Le Parti de Gauche a participé activement avec ses partis-frères européens à l’adoption d’une motion sur les droits LGBT en Europe, par le Congrès du Parti de la Gauche européenne (PGE) de Madrid en décembre 2013. Cette motion fixe la propre « feuille de route » de la Gauche européenne sur l’agenda européen à venir. Elle place la lutte des droits LGBT non seulement sur le terrain des droits négatifs à la non discrimination mais aussi sur celui des droits positifs (notamment : égalité des droits des couples, des familles et des enfants, filiation non biologique, accès à la PMA et droit à l’autodétermination de l’identité de genre) ainsi que sur le terrain de la lutte contre l’austérité économique pour l’effectivité de l’égalité des droits civils formels.

* [JEU DE DONNÉES]
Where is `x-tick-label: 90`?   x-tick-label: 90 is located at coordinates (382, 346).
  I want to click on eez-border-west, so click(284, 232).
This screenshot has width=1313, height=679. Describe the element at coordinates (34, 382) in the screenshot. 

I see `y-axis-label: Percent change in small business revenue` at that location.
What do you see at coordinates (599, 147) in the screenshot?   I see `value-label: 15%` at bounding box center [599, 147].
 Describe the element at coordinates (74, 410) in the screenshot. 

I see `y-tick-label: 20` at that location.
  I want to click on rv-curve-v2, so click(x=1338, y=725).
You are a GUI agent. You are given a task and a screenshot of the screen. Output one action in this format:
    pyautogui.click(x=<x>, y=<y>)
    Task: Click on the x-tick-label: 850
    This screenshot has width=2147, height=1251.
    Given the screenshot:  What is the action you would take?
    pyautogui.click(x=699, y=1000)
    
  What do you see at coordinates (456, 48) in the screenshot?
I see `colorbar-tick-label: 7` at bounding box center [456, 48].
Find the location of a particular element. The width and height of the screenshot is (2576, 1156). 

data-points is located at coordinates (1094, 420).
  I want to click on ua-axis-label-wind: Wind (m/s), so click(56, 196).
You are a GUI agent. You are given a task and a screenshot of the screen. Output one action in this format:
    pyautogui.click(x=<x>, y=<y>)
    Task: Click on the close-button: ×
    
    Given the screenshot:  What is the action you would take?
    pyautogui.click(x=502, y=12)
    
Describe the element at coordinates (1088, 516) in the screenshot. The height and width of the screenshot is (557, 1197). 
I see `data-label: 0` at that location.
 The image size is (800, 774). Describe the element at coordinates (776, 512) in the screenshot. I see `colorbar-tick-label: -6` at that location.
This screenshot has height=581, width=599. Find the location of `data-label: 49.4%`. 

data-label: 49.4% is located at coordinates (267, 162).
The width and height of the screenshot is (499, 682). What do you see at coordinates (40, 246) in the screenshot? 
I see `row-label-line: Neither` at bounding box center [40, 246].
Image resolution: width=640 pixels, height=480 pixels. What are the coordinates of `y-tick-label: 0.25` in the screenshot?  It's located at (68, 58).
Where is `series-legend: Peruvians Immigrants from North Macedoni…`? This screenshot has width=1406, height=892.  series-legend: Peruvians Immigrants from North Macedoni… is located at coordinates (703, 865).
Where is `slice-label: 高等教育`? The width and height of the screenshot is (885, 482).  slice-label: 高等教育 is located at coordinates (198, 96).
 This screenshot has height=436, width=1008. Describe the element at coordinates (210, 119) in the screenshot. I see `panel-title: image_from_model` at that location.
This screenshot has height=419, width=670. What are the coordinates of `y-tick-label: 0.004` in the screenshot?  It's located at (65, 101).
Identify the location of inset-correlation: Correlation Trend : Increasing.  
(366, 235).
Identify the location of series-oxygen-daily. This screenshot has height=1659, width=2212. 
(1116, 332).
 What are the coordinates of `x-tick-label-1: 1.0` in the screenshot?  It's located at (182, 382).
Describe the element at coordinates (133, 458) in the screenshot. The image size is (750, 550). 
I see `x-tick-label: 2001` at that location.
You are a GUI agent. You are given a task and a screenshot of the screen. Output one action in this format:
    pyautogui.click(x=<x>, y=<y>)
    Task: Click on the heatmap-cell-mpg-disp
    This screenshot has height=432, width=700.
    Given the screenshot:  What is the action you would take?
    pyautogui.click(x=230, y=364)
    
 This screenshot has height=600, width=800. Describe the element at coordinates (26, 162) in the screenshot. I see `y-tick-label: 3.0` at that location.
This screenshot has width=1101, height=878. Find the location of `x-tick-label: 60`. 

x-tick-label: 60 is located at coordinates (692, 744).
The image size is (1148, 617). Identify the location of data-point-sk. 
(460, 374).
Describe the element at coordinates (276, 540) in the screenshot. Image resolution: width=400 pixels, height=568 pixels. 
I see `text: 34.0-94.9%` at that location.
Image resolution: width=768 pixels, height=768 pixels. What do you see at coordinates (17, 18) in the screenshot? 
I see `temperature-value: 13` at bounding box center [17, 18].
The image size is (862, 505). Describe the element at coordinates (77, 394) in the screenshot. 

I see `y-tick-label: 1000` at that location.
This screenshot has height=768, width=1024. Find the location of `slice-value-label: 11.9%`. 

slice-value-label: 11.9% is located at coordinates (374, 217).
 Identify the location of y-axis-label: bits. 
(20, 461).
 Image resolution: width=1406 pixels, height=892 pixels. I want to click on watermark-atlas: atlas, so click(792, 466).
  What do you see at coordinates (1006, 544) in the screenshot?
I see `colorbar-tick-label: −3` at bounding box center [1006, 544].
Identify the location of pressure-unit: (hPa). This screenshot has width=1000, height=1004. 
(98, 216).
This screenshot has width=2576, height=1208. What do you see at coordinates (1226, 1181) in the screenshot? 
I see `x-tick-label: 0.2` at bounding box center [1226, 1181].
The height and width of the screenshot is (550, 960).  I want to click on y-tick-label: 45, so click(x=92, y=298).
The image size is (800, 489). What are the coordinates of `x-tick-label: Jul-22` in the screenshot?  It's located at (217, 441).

* [CONSIGNES DE TRAVAIL]
a) Répondez aux questions suivantes à partir du passage sur les droits LGBT.
(i) Dans quelle ville et à quelle date le Congrès du PGE a-t-il adopté la motion ?
(ii) Que fixe cette motion pour la Gauche européenne ?
(iii) Contre quoi la lutte des droits LGBT est-elle également menée sur le plan économique ?
b) Recopiez le passage sur les droits LGBT depuis « Le Parti de » jusqu'à « droits civils formels. », en substituant « Bruxelles » à « Madrid ».
c) D'après le passage sur les droits LGBT, pourquoi la lutte des droits LGBT est-elle aussi placée sur le terrain de la lutte contre l'austérité économique ? Répondez en une à trois phrases.
Les enregistrements constituent un matériau distinct, sans lien avec le passage sur les droits LGBT.

* [CORRIGÉ DES EXERCICES]
a)
(i) À Madrid, en décembre 2013.
(ii) La propre « feuille de route » de la Gauche européenne sur l'agenda européen à venir.
(iii) Contre l'austérité économique.

b)
Le Parti de Gauche a participé activement avec ses partis-frères européens à l’adoption d’une motion sur les droits LGBT en Europe, par le Congrès du Parti de la Gauche européenne (PGE) de Bruxelles en décembre 2013. Cette motion fixe la propre « feuille de route » de la Gauche européenne sur l’agenda européen à venir. Elle place la lutte des droits LGBT non seulement sur le terrain des droits négatifs à la non discrimination mais aussi sur celui des droits positifs (notamment : égalité des droits des couples, des familles et des enfants, filiation non biologique, accès à la PMA et droit à l’autodétermination de l’identité de genre) ainsi que sur le terrain de la lutte contre l’austérité économique pour l’effectivité de l’égalité des droits civils formels.

c) La lutte contre l'austérité économique vise à rendre effective l'égalité des droits civils formels.